TASK PROMPT:
Turn the lines of the records into a Markdown table with the columns Row and Line, starting at the line that contains "Zoom in on the map" and ending at the line that contains "[1006, 399]". Skip blank lines, and leave the pictures out of the table.

SOURCE RECORDS:
──────

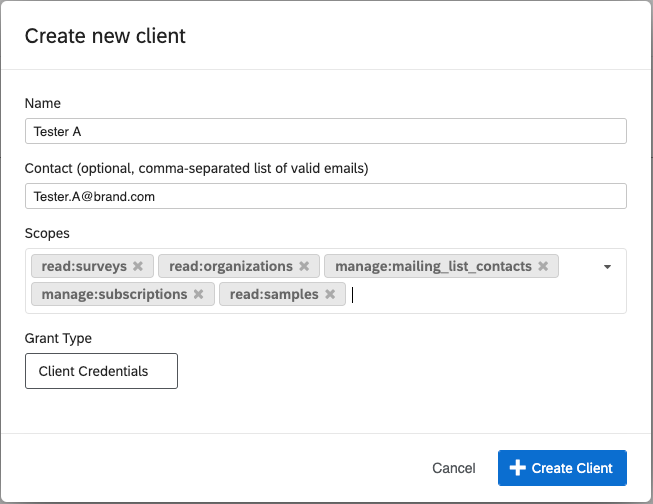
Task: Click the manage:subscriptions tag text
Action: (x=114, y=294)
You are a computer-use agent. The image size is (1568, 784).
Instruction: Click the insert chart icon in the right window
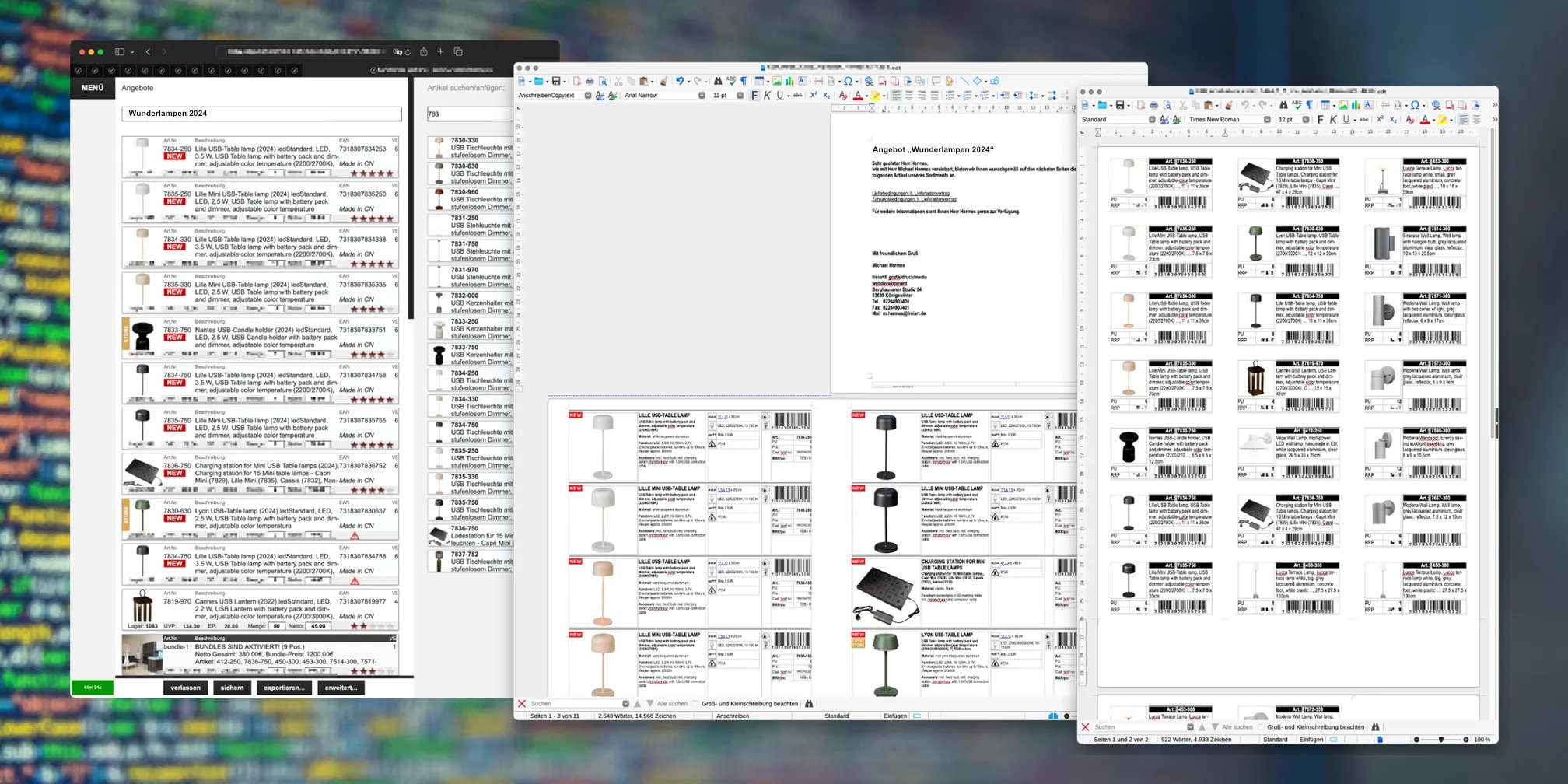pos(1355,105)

──────

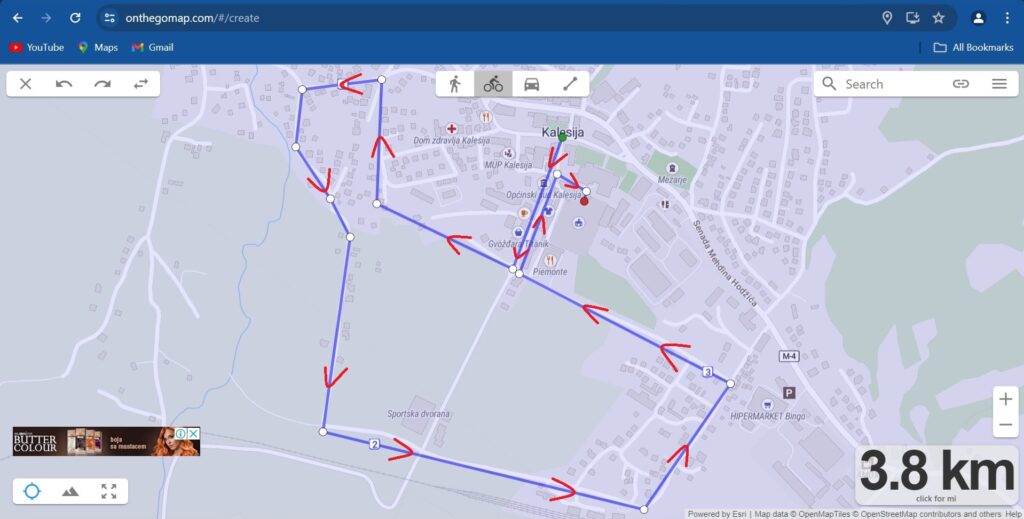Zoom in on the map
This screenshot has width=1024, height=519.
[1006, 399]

──────

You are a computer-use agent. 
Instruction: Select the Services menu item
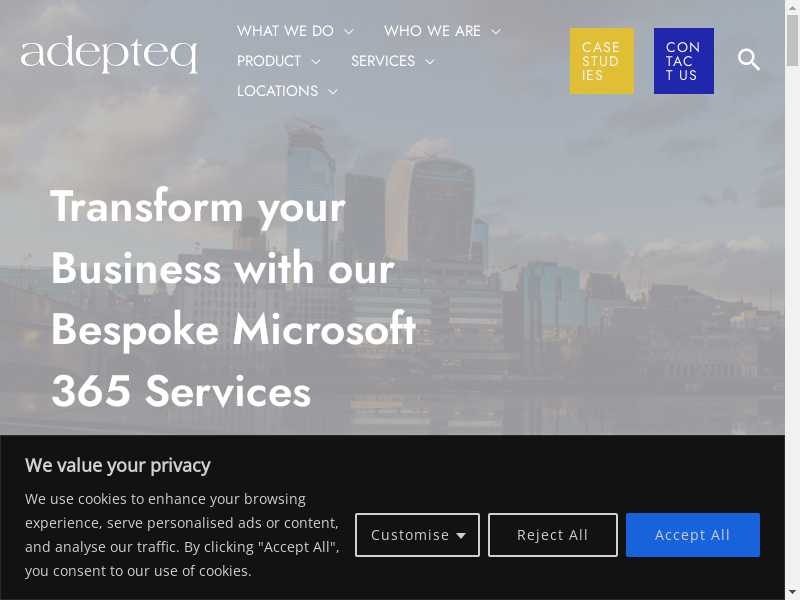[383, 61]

──────

RESULT OF THE TASK:
| Row | Line |
|---|---|
| 1 | Zoom in on the map |
| 2 | This screenshot has width=1024, height=519. |
| 3 | [1006, 399] |